- **HOW TO COMPLETE THIS TASK**: Looking at the listing below, how many lines include "sidebar"? Answer with the number only.

━━━━━━

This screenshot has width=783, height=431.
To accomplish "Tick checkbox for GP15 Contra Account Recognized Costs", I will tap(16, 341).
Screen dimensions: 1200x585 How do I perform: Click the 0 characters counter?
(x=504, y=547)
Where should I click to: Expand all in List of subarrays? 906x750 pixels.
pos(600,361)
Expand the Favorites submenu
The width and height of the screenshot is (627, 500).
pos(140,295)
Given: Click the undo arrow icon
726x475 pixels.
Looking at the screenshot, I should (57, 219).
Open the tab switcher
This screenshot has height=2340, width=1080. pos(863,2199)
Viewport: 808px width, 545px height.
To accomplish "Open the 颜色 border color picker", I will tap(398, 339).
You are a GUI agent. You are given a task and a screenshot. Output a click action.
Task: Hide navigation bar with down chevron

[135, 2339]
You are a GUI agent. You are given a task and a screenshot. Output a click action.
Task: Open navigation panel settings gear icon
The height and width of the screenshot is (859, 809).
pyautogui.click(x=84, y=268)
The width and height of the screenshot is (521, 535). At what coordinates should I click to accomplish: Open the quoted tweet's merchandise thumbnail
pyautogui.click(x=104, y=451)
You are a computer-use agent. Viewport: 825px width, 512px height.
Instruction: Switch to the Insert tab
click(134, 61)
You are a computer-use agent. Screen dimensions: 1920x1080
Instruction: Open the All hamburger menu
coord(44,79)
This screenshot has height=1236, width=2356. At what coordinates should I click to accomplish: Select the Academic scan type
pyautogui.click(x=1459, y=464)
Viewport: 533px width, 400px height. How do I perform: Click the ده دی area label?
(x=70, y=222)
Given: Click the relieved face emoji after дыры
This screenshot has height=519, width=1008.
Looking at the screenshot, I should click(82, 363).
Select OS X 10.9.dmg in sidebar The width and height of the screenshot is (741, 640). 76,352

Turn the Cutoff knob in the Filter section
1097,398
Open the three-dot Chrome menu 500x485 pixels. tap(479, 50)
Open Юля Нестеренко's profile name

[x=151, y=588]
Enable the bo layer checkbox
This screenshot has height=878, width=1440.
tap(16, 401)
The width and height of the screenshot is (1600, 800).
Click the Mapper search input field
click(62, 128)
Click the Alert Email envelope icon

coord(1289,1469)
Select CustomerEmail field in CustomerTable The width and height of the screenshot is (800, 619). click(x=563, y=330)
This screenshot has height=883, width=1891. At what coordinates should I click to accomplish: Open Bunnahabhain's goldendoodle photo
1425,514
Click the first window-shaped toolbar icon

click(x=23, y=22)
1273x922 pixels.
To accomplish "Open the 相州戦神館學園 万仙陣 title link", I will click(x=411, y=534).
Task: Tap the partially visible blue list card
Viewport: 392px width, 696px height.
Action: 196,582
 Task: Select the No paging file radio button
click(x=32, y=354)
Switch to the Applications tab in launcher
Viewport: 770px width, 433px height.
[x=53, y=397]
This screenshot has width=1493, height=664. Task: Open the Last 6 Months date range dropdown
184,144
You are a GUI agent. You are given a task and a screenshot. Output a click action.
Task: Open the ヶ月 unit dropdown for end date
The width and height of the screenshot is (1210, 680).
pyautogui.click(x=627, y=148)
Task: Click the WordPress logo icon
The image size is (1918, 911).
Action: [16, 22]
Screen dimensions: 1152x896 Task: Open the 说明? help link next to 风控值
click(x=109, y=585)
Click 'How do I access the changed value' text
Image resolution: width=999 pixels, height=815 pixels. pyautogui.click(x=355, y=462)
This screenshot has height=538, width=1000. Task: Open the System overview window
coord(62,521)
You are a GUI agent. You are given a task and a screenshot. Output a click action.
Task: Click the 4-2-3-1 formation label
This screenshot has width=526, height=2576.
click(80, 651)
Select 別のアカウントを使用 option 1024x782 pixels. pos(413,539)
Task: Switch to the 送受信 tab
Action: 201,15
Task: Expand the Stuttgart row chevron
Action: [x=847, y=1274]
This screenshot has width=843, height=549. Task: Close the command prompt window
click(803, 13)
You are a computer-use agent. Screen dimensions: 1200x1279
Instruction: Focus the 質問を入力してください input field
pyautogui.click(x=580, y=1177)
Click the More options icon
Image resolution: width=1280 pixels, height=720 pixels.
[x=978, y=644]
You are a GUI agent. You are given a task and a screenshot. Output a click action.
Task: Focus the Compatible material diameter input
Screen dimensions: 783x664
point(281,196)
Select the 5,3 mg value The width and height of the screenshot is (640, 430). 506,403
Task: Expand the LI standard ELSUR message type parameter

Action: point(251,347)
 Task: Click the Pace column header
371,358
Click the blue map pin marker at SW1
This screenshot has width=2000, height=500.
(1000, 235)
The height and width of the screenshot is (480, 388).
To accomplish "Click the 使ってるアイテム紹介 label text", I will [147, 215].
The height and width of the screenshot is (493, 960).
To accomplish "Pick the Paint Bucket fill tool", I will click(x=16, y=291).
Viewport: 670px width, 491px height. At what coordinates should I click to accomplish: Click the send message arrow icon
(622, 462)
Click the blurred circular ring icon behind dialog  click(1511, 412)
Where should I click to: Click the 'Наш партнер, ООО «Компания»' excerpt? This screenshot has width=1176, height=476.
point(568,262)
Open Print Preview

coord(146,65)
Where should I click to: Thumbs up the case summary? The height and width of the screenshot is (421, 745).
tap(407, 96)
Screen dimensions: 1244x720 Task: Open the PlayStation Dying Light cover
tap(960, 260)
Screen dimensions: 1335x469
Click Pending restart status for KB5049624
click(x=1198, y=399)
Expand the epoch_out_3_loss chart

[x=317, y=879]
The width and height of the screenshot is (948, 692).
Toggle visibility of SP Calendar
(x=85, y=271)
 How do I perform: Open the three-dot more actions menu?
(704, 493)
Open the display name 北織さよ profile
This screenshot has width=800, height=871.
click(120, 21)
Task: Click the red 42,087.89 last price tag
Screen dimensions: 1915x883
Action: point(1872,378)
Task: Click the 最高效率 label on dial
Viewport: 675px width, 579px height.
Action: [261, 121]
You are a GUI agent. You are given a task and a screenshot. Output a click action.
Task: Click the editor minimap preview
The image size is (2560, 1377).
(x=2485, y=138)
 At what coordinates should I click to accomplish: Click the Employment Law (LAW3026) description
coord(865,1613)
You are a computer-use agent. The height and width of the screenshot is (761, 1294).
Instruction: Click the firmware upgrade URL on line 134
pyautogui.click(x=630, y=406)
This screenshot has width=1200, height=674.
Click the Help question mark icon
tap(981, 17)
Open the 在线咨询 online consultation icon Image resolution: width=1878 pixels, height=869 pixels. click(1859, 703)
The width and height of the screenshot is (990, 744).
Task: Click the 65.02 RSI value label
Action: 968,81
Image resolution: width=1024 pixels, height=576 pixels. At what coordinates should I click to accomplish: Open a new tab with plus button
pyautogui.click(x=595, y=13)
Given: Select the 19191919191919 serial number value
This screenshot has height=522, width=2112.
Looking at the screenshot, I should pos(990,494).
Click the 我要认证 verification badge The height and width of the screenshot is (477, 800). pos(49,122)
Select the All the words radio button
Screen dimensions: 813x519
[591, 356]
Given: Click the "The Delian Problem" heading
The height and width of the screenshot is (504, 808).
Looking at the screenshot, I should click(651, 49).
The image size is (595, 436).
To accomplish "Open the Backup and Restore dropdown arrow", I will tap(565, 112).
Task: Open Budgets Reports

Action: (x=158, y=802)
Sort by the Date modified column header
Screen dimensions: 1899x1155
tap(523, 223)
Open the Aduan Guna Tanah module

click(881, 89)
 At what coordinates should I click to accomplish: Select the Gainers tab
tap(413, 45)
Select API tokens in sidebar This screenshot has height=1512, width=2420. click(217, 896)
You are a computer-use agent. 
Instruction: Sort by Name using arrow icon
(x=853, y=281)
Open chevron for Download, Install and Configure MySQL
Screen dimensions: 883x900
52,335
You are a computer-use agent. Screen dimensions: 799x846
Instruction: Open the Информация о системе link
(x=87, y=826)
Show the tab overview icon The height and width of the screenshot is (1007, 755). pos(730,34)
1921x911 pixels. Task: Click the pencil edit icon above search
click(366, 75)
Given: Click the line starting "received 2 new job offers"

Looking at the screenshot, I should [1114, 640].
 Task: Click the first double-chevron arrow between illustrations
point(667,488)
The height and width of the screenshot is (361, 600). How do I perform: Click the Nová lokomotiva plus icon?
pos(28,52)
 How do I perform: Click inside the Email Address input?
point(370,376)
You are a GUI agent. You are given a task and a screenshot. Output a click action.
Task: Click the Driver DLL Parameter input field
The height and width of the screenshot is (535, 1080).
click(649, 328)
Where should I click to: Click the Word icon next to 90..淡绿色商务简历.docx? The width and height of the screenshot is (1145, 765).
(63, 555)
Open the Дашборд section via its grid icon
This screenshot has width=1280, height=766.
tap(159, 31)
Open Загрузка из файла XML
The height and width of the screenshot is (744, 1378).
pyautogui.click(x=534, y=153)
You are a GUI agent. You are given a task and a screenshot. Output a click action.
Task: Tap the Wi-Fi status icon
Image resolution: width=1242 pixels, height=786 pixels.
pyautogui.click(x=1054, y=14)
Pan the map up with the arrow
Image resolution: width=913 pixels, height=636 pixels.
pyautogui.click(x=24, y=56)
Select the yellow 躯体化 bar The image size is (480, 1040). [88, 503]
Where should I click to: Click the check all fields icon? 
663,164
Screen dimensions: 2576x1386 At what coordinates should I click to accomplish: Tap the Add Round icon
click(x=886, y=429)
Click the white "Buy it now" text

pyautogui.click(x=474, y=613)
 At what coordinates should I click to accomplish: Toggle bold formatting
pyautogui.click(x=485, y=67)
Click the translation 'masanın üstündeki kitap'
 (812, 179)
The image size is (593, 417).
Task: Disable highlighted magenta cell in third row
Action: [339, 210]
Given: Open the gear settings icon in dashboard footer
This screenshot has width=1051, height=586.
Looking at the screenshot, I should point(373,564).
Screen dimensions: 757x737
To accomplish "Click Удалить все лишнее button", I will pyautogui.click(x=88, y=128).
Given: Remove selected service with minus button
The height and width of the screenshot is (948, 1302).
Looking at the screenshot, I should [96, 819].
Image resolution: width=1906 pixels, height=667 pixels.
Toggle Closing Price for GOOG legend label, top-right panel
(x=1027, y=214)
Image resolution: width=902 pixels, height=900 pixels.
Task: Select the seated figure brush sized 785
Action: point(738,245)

━━━━━━

- **ANSWER BOX**: 2